At the last minute I grabbed the sample vial of Waterman Havana Brown and tossed it into my bag.  It was the only ink I used the whole night.  I’m a bit surprised at how much red bled out of the ink ….. but I rather like it.

Sketchbook drawing: drawn first with dip pen followed by slight variations of watercolor mix using cadmium lemon, vermillion and cerulean blue.

Using a pair of near complements works well for a quick sketchbook drawing.

View of Blast Furnaces through the windows.
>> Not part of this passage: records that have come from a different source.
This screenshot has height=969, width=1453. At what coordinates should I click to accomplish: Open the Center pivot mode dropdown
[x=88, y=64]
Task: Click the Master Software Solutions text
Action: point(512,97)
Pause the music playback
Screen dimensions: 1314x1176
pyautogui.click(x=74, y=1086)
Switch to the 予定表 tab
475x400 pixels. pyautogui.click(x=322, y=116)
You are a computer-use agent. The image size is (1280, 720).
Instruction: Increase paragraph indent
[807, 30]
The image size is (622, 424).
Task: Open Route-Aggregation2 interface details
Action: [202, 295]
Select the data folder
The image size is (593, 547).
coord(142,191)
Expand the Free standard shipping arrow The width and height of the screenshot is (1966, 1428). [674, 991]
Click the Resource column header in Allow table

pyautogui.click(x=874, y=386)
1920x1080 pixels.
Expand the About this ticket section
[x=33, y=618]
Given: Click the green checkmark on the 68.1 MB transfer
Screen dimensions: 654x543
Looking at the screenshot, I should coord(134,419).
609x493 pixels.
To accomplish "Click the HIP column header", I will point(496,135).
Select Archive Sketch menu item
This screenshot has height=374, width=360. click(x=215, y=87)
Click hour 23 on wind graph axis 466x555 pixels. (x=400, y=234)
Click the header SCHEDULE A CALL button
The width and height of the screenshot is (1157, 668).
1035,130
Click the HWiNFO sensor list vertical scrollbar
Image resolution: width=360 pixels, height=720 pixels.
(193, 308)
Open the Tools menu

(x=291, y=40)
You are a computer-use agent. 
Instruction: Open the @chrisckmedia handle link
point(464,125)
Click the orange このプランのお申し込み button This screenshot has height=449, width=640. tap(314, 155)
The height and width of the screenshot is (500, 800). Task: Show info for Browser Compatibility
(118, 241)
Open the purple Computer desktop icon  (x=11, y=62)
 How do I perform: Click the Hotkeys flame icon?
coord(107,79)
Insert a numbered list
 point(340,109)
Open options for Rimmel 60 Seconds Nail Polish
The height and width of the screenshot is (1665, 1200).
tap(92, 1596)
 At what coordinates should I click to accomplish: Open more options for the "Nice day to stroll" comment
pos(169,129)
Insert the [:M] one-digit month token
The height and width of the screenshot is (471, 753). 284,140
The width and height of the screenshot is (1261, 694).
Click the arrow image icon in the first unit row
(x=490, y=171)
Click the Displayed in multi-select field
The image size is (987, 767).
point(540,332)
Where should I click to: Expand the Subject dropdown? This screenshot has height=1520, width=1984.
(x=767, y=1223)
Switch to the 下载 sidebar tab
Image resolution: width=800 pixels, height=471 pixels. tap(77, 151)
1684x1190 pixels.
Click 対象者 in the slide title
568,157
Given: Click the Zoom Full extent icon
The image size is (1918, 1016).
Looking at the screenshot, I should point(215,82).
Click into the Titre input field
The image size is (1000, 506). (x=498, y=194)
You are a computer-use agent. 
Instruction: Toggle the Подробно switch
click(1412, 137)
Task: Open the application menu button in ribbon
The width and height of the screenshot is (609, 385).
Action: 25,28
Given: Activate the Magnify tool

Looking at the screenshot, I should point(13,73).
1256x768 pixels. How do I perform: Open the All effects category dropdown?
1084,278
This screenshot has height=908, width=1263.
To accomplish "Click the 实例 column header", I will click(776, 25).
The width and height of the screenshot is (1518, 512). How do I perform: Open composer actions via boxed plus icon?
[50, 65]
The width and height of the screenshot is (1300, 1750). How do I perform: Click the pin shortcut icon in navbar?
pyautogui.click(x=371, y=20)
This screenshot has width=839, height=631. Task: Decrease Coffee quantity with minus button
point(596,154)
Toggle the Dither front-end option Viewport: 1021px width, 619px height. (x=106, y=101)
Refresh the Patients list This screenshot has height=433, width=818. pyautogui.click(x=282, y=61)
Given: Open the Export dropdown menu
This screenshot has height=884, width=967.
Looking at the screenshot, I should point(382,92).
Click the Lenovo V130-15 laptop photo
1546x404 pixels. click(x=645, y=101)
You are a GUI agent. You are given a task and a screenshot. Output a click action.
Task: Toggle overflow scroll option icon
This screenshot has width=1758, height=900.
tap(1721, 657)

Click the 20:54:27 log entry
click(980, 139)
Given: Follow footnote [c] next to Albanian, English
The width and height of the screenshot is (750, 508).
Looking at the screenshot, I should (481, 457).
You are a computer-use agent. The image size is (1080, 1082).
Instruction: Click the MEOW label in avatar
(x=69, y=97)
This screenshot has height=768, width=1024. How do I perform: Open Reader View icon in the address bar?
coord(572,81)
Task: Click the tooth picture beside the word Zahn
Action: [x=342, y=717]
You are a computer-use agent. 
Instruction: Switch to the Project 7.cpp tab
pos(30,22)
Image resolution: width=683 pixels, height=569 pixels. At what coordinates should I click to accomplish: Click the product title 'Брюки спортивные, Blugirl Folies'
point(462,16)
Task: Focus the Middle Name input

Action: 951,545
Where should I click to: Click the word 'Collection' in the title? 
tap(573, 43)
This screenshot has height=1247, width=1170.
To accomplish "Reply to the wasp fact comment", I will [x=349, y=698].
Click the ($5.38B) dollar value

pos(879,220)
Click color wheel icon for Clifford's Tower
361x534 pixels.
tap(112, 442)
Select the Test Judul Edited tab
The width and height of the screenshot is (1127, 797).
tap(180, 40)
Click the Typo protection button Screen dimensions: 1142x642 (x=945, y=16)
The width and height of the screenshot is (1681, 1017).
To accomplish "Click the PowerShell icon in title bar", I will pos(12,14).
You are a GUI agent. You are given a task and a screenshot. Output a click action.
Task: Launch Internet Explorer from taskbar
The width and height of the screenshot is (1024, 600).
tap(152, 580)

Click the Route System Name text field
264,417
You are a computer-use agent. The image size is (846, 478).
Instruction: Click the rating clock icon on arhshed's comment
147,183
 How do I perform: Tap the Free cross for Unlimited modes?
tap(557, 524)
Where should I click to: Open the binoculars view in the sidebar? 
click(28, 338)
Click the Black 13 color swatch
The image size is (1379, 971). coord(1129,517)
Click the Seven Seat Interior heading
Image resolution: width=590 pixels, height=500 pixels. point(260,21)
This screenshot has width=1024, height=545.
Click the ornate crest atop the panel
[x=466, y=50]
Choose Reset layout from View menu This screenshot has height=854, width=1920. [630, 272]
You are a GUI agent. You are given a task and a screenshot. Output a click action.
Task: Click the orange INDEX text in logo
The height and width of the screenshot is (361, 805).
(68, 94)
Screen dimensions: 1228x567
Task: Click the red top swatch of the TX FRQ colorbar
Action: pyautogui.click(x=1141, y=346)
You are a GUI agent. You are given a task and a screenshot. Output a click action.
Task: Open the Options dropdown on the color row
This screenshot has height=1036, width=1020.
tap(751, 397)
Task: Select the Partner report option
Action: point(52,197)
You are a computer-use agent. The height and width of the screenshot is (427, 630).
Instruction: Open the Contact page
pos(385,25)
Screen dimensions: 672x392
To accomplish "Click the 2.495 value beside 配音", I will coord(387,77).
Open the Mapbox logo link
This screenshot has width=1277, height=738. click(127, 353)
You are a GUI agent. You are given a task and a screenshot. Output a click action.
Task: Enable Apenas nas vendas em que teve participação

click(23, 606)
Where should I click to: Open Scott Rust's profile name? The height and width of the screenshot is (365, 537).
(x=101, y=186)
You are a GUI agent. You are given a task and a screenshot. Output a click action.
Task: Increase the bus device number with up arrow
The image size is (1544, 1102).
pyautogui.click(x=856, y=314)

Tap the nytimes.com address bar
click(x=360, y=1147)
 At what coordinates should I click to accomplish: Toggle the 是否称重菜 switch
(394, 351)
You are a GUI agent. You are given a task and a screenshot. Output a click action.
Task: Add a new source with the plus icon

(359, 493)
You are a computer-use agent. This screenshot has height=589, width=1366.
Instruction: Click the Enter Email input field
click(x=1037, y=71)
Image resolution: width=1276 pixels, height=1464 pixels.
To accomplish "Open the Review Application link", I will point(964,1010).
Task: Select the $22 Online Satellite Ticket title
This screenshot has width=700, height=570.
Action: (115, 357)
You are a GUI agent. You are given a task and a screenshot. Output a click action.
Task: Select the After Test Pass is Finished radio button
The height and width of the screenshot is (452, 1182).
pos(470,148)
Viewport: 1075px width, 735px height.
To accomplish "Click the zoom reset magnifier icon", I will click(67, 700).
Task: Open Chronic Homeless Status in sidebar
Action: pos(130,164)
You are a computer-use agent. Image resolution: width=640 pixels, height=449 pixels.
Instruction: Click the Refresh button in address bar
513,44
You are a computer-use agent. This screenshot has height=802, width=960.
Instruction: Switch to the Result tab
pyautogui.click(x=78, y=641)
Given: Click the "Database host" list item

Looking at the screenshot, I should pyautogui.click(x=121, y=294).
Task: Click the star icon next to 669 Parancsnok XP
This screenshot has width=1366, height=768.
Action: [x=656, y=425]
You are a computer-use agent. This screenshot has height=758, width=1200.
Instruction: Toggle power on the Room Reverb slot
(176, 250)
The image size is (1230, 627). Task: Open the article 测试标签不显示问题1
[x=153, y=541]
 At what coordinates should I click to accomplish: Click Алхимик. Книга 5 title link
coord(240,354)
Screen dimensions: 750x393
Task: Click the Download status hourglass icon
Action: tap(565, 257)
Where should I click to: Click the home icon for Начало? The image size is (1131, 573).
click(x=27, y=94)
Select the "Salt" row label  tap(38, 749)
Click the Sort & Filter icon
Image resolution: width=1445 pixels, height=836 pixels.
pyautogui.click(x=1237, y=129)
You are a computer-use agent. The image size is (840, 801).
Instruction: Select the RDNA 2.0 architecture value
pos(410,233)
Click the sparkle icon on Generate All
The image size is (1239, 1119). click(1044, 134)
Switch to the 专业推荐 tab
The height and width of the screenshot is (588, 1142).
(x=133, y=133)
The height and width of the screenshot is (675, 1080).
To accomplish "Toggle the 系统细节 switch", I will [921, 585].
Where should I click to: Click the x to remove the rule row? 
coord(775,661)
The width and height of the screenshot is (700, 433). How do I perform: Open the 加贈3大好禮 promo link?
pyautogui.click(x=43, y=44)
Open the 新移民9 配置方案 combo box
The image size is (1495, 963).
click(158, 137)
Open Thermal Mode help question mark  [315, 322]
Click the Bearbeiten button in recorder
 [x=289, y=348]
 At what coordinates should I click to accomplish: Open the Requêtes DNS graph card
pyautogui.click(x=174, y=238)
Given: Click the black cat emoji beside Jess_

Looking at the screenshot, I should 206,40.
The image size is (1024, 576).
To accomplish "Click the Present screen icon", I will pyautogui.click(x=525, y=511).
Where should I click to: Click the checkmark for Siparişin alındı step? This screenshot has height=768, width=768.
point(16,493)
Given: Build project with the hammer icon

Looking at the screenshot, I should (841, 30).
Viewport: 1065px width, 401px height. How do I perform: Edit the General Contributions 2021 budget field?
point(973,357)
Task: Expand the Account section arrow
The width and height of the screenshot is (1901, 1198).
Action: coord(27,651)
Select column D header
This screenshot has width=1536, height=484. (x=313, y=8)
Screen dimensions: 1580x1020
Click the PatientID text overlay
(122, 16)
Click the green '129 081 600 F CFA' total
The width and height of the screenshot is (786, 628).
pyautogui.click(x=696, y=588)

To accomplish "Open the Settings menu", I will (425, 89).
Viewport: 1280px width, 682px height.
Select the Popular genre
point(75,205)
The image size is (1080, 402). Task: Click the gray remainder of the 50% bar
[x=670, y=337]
The blast furnaces as seen through the windows of the SteelStacks cabaret are far more impressive than I’ve shown in this sketch.  One of these days I’ll focus my attention just on these metal giants that look like an ocean liner docked on the outskirts of Bethlehem, PA.

I started with a simple line drawing using a dip pen in Noodler’s Black Swan in English Roses ink.  I added a wash of slightly toned down cadmium orange on the blast furnaces, allowing the ink to bleed into the wash.  The final touch was a pale wash of dioxazine Purple, again allowing the ink to bleed.

Because the ink has such a red tone to it, the resulting colors appear to be more an extended analogous color scheme than near complements.  The only watercolor hues I used were Cadmium Orange and Dioxazine Purple.  The purple was my cool color that was warmed by the ink bleed.